_Exercise directions_
Please restate every record below word for word.

_Input for this task_
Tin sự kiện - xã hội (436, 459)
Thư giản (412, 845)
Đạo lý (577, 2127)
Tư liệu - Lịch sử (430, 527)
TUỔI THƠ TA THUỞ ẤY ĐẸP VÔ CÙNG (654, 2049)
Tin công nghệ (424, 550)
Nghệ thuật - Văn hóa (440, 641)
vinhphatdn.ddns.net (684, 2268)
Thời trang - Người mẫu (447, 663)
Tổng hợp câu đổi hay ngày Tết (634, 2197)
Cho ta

_Written answer_
Tin sự kiện - xã hội (436, 459)
Thư giản (412, 845)
Đạo lý (577, 2127)
Tư liệu - Lịch sử (430, 527)
TUỔI THƠ TA THUỞ ẤY ĐẸP VÔ CÙNG (654, 2049)
Tin công nghệ (424, 550)
Nghệ thuật - Văn hóa (440, 641)
vinhphatdn.ddns.net (684, 2268)
Thời trang - Người mẫu (447, 663)
Tổng hợp câu đổi hay ngày Tết (634, 2197)
Cho ta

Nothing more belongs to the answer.